Rewrite the items below, swapping each "How do I perform" for "How can I do" and leaving everything else unchanged.

--- start ---

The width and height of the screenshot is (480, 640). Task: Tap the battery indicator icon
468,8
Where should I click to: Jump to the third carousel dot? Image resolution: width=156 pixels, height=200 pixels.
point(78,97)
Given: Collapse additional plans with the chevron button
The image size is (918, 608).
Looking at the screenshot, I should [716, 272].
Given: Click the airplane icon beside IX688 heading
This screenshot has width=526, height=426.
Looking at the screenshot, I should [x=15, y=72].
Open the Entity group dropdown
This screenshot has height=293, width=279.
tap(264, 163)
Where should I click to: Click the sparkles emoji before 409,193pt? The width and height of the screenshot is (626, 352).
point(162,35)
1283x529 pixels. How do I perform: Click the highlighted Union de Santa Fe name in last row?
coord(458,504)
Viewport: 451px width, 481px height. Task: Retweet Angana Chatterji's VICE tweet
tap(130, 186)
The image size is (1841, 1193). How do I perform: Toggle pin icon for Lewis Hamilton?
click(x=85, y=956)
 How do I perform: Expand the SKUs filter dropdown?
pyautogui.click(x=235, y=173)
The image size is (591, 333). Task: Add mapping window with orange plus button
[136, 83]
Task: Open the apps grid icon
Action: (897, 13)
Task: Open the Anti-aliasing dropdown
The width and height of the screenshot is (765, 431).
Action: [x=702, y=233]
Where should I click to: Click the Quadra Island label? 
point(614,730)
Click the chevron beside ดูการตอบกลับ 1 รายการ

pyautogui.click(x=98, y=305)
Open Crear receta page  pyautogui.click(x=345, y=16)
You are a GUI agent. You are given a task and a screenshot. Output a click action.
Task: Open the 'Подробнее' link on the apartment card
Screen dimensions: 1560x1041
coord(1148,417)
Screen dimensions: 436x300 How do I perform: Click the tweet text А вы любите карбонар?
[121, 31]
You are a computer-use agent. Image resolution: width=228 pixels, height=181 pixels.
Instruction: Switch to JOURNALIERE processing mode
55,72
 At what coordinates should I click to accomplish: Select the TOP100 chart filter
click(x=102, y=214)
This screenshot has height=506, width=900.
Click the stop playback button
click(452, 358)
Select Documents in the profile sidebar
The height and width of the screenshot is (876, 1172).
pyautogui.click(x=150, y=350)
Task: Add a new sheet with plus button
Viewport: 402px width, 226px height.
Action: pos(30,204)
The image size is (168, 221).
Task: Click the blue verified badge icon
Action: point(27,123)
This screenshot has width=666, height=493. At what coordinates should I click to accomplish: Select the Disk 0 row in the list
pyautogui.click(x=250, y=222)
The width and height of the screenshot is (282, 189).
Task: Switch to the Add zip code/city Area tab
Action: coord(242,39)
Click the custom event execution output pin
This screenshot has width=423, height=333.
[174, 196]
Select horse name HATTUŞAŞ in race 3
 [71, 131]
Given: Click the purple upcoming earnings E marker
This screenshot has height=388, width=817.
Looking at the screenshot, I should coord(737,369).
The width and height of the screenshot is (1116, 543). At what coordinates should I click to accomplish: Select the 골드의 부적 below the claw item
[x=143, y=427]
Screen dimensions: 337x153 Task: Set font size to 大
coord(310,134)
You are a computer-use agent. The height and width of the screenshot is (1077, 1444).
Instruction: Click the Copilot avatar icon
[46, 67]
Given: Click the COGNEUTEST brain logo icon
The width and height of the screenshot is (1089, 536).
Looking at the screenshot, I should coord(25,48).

--- end ---

## Reply
The width and height of the screenshot is (480, 640). Task: Tap the battery indicator icon
468,8
Where should I click to: Jump to the third carousel dot? Image resolution: width=156 pixels, height=200 pixels.
point(78,97)
Given: Collapse additional plans with the chevron button
The image size is (918, 608).
Looking at the screenshot, I should [716, 272].
Given: Click the airplane icon beside IX688 heading
This screenshot has width=526, height=426.
Looking at the screenshot, I should [x=15, y=72].
Open the Entity group dropdown
This screenshot has height=293, width=279.
tap(264, 163)
Where should I click to: Click the sparkles emoji before 409,193pt? The width and height of the screenshot is (626, 352).
point(162,35)
1283x529 pixels. How can I do: Click the highlighted Union de Santa Fe name in last row?
coord(458,504)
Viewport: 451px width, 481px height. Task: Retweet Angana Chatterji's VICE tweet
tap(130, 186)
The image size is (1841, 1193). How can I do: Toggle pin icon for Lewis Hamilton?
click(x=85, y=956)
 How can I do: Expand the SKUs filter dropdown?
pyautogui.click(x=235, y=173)
The image size is (591, 333). Task: Add mapping window with orange plus button
[136, 83]
Task: Open the apps grid icon
Action: (897, 13)
Task: Open the Anti-aliasing dropdown
The width and height of the screenshot is (765, 431).
Action: [x=702, y=233]
Where should I click to: Click the Quadra Island label? 
point(614,730)
Click the chevron beside ดูการตอบกลับ 1 รายการ

pyautogui.click(x=98, y=305)
Open Crear receta page  pyautogui.click(x=345, y=16)
You are a GUI agent. You are given a task and a screenshot. Output a click action.
Task: Open the 'Подробнее' link on the apartment card
Screen dimensions: 1560x1041
coord(1148,417)
Screen dimensions: 436x300 How can I do: Click the tweet text А вы любите карбонар?
[121, 31]
You are a computer-use agent. Image resolution: width=228 pixels, height=181 pixels.
Instruction: Switch to JOURNALIERE processing mode
55,72
 At what coordinates should I click to accomplish: Select the TOP100 chart filter
click(x=102, y=214)
This screenshot has height=506, width=900.
Click the stop playback button
click(452, 358)
Select Documents in the profile sidebar
The height and width of the screenshot is (876, 1172).
pyautogui.click(x=150, y=350)
Task: Add a new sheet with plus button
Viewport: 402px width, 226px height.
Action: pos(30,204)
The image size is (168, 221).
Task: Click the blue verified badge icon
Action: point(27,123)
This screenshot has width=666, height=493. At what coordinates should I click to accomplish: Select the Disk 0 row in the list
pyautogui.click(x=250, y=222)
The width and height of the screenshot is (282, 189).
Task: Switch to the Add zip code/city Area tab
Action: coord(242,39)
Click the custom event execution output pin
This screenshot has width=423, height=333.
[174, 196]
Select horse name HATTUŞAŞ in race 3
 [71, 131]
Given: Click the purple upcoming earnings E marker
This screenshot has height=388, width=817.
Looking at the screenshot, I should coord(737,369).
The width and height of the screenshot is (1116, 543). At what coordinates should I click to accomplish: Select the 골드의 부적 below the claw item
[x=143, y=427]
Screen dimensions: 337x153 Task: Set font size to 大
coord(310,134)
You are a computer-use agent. The height and width of the screenshot is (1077, 1444).
Instruction: Click the Copilot avatar icon
[46, 67]
Given: Click the COGNEUTEST brain logo icon
The width and height of the screenshot is (1089, 536).
Looking at the screenshot, I should coord(25,48).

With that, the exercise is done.